Set exercise — Select and copy every line of the records below that contains the word "checkbox".

## begin Record set

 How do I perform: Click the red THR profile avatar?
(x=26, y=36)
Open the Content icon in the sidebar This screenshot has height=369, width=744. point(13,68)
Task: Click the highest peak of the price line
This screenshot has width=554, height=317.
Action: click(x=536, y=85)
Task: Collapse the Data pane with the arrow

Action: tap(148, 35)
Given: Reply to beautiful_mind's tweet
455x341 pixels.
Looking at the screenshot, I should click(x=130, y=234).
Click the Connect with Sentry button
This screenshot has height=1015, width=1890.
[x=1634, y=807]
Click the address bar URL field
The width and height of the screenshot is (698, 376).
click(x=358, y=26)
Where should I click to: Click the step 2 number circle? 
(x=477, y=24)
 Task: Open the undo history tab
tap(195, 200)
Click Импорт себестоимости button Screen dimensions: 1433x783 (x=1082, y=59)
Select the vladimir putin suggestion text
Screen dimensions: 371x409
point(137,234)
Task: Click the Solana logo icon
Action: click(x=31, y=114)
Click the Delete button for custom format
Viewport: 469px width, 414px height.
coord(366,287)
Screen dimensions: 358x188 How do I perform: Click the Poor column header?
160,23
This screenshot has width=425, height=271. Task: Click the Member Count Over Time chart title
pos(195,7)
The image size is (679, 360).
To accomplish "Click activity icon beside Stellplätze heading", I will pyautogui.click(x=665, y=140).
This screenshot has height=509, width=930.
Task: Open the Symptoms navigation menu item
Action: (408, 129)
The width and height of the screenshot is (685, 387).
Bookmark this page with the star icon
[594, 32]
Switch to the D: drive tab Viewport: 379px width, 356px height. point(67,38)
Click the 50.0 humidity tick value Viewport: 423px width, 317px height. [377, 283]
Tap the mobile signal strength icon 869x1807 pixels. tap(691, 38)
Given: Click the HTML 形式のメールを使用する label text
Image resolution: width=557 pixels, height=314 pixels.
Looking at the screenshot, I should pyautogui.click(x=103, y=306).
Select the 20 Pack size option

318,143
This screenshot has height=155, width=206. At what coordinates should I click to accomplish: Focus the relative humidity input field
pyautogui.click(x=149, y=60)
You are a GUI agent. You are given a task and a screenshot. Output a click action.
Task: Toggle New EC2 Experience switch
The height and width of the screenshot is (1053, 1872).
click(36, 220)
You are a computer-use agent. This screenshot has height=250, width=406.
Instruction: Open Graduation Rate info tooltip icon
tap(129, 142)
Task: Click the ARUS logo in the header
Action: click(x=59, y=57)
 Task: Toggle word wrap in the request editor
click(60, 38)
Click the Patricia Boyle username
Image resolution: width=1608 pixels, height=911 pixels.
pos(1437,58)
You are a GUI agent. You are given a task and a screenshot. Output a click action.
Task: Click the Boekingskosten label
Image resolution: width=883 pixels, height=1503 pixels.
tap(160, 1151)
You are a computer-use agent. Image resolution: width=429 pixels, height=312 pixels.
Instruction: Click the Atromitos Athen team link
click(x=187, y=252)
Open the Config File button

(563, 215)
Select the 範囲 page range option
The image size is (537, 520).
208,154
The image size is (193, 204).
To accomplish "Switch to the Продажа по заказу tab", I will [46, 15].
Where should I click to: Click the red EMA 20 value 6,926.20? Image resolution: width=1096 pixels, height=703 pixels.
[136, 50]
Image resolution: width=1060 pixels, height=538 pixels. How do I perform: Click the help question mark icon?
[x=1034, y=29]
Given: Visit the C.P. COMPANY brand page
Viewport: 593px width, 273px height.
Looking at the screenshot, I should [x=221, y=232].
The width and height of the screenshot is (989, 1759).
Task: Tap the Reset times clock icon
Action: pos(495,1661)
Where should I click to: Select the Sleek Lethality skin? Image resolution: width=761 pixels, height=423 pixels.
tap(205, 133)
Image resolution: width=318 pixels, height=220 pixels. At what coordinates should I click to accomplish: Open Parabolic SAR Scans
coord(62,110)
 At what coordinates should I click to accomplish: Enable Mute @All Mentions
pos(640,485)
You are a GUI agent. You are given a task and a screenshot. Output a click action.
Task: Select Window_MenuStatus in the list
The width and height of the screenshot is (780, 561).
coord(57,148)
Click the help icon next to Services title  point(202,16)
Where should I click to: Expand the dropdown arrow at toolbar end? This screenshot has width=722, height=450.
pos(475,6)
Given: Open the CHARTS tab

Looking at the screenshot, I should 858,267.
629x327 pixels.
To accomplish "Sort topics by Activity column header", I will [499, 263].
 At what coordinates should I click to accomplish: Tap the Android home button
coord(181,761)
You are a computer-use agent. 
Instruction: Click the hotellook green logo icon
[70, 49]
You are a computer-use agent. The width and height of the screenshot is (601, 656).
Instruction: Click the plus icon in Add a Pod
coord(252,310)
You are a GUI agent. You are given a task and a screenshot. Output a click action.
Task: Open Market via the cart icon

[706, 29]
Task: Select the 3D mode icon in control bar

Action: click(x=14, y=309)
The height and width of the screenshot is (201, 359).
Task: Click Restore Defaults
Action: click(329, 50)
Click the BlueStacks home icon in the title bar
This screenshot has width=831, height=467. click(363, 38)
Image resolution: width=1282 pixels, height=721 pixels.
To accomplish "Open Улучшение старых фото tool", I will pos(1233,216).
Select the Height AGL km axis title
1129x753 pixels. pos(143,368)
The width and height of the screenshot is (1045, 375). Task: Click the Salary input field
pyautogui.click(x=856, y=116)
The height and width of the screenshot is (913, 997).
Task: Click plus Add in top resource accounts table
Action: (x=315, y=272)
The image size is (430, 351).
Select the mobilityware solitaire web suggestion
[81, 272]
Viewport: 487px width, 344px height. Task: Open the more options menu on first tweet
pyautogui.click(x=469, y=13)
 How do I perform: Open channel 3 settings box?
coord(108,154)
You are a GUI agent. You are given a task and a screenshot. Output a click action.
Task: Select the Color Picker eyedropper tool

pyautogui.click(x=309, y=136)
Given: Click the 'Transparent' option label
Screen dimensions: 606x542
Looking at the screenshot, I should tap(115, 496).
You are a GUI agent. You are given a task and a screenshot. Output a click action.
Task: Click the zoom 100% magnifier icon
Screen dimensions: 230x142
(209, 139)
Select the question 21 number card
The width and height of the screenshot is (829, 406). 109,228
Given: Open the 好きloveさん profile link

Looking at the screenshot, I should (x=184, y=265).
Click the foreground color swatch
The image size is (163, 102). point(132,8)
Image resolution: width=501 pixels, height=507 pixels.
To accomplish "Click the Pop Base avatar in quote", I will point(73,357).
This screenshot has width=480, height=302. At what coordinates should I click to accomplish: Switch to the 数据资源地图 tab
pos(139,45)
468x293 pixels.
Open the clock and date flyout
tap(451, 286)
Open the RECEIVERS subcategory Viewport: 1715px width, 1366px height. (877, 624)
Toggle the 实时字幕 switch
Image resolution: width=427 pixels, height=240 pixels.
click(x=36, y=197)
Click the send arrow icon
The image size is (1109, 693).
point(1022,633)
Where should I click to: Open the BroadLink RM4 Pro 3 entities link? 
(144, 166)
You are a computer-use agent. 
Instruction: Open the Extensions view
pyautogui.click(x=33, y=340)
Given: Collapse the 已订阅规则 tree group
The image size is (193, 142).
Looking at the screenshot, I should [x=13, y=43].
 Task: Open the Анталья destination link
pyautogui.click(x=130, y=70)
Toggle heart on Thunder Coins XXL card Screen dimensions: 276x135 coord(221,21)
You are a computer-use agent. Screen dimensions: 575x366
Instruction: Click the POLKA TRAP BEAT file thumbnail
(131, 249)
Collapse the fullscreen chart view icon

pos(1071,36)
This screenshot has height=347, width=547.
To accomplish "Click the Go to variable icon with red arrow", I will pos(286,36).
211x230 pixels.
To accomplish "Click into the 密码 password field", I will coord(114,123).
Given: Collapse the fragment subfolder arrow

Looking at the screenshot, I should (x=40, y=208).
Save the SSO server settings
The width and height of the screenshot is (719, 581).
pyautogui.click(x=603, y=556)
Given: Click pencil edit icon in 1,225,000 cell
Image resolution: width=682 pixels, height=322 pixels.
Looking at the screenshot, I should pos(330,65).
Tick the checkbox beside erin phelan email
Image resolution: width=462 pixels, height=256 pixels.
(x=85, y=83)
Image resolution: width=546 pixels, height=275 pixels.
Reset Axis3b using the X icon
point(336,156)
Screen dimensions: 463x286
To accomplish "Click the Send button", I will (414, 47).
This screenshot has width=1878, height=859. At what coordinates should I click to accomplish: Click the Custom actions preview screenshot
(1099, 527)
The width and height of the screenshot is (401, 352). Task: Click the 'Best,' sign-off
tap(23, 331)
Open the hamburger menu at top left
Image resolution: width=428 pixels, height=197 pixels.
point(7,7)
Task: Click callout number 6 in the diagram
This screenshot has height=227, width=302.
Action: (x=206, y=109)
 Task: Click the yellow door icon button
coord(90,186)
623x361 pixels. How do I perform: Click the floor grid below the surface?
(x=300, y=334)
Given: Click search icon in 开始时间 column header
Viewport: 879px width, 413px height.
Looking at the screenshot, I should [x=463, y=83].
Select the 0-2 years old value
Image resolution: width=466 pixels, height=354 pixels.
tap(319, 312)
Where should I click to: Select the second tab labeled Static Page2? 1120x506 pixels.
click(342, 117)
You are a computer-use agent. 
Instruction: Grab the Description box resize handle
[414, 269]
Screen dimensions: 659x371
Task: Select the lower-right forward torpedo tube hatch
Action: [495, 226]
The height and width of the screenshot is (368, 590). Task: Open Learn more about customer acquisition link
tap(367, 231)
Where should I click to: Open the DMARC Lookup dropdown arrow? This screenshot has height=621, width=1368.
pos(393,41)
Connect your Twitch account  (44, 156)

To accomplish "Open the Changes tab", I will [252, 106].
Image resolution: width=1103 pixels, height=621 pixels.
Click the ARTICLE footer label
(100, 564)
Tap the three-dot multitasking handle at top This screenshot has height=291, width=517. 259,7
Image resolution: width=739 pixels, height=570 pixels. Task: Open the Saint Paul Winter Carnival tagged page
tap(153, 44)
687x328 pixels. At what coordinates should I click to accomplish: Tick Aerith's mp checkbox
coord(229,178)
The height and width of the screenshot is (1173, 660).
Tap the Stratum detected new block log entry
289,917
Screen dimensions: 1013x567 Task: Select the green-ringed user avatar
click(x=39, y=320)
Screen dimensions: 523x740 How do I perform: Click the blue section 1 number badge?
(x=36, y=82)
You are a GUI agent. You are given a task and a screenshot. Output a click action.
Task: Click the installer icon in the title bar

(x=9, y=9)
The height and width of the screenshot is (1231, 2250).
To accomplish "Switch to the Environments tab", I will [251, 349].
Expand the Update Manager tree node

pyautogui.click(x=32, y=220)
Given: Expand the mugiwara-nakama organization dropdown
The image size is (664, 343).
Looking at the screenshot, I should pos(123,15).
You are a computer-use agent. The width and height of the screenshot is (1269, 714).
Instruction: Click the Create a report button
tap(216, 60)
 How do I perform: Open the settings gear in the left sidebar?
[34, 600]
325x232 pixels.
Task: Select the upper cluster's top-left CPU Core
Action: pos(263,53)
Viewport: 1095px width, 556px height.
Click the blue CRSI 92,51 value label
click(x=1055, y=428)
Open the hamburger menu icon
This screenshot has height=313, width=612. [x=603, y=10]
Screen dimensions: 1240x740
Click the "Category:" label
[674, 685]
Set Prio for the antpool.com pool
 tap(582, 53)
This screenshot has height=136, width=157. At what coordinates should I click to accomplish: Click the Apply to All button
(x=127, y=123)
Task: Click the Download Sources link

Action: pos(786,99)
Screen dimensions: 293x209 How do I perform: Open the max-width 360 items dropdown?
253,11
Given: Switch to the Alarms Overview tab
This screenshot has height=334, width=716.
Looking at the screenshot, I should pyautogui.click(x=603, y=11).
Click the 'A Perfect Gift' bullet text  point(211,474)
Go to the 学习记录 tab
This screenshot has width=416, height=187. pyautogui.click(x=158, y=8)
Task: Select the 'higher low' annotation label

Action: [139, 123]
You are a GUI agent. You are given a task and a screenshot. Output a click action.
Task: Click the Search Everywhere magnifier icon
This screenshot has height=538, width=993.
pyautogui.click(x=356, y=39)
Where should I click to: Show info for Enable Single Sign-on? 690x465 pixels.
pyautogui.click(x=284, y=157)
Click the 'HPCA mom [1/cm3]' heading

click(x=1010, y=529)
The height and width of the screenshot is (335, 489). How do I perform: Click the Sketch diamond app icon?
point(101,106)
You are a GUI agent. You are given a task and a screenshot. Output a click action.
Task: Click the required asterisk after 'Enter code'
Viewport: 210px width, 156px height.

## end Record set

Exercise solution —
Tick the checkbox beside erin phelan email
687x328 pixels. At what coordinates should I click to accomplish: Tick Aerith's mp checkbox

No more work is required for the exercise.